Uma das melhores coisas que os EUA poderiam fazer seria ratificar o Direito do Mar, que salvaguarde os interesses dos EUA em navegação e comércio e prevê uma forte estrutura multilateral para resolver disputas de soberania tais. Alguns chineses têm sido rápidos em apontar a hipocrisia de invocar os EUA um tratado que até agora não conseguiu aceitar. De fato, se o presidente Mao estivesse vivo hoje, ele seria, sem dúvida, querer apertar as mãos dos 34 senadores republicanos que disseram neste verão que eles vão votar contra. Emrejeitar o multilateralismo, eles estão fazendo exatamente o que a China quer.

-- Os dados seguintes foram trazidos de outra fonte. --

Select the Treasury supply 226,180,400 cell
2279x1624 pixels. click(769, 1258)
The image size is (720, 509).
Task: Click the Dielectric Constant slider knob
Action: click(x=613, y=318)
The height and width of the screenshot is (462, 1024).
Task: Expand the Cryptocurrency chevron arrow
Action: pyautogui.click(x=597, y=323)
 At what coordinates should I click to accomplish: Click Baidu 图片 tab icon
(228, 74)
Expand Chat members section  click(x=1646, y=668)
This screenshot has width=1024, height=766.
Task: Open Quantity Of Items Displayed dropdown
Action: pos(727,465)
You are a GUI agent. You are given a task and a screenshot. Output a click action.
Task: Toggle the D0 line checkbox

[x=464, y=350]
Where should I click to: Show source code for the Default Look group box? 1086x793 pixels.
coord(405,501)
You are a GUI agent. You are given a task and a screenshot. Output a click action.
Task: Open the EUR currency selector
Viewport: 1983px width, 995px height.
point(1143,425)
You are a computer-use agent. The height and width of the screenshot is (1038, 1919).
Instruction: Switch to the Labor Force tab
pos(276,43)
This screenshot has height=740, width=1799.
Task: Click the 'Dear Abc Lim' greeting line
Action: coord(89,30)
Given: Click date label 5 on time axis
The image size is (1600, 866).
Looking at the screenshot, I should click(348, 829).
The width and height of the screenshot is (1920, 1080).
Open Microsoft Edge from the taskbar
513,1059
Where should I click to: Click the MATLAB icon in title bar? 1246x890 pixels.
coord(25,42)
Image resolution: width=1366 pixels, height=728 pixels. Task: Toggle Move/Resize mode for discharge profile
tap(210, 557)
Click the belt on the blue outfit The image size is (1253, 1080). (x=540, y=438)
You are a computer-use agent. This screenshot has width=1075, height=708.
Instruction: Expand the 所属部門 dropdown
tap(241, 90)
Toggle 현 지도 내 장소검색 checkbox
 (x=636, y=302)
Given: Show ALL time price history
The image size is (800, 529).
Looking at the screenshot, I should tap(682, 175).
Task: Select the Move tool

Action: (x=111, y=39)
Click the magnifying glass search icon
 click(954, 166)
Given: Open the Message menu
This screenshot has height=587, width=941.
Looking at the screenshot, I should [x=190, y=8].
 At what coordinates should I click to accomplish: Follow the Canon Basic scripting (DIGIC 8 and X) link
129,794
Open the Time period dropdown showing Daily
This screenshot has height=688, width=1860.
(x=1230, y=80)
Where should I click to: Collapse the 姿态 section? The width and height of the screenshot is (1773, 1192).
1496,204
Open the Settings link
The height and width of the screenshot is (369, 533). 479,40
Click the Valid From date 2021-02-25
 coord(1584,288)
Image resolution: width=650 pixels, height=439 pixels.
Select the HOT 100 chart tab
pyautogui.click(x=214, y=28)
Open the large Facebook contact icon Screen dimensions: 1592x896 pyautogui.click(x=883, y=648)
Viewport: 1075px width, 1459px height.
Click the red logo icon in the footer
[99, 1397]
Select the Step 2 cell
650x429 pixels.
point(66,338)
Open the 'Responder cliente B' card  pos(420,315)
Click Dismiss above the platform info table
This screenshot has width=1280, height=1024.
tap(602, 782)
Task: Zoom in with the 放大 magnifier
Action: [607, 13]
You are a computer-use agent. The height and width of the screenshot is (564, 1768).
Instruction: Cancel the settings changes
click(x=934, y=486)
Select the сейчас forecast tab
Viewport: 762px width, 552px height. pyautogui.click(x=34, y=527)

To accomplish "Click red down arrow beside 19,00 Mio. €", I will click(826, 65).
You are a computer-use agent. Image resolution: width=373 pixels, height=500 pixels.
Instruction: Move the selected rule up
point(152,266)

Em 2002, a China ea Associação das Nações do Sudeste Asiático concordaram em elaborar um código de conduta no Mar da China Meridional para resolver pacificamente as divergências.Ambos os lados precisam assumir essa causa, que tem visto pouco progresso . Além disso, os EUA e a China podem acumular-se sua capacidade de evitar uma crise, por exemplo, a criação de uma hot line dedicada à gestão das emergências marítimas. Eles também podem reduzir as tensões através da promoção de exercícios navais conjuntos em áreas como alívio counterpiracy e desastre.

Esta queda, os EUA vão eleger um novo presidente, e China vai inaugurar uma ardósia nova de líderes. Nesse ambiente político superalimentado, fala dura de um dos lados vai jogar para os piores instintos de cada lado. Para manter as coisas calmas, a China precisará de temperar a sua arrogância ao longo do Mar da China Meridional e sua diplomacia coercitiva econômica , e os EUA terão de errar do lado da imparcialidade. Enquanto o Departamento de Estado era direito de emitir sua declaração de 3 de agosto lamentando o aumento de tensões, que agravou a situação desnecessariamente destacar ações chinesas. Em seu impasse com a China, por exemplo, as Filipinas enviou um navio de guerra da marinha para deter pescadores chineses – uma escalada que os chineses têm até agora evitado pelo uso de pesquisa marítima e navios de patrulha, em vez de a Marinha.

O “reequilíbrio” da Forças Navais dos EUA em direção a Ásia é um desenvolvimento bem-vindo. Há um perigo, porém, que pode acabar precipitando as tensões e conflitos que se destinam a impedir, especialmente se ele encoraja países como Vietnã e Filipinas a superestimar suas mãos. Secretário de Estado Hillary Clinton , até agora, habilmente navegado Mar da China Meridional. Vamos torcer para que ela se lembra – como o capitão chinês, que só passou a fragata encalhou ao largo da Filipinas tem aprendido – que estas são águas perigosas.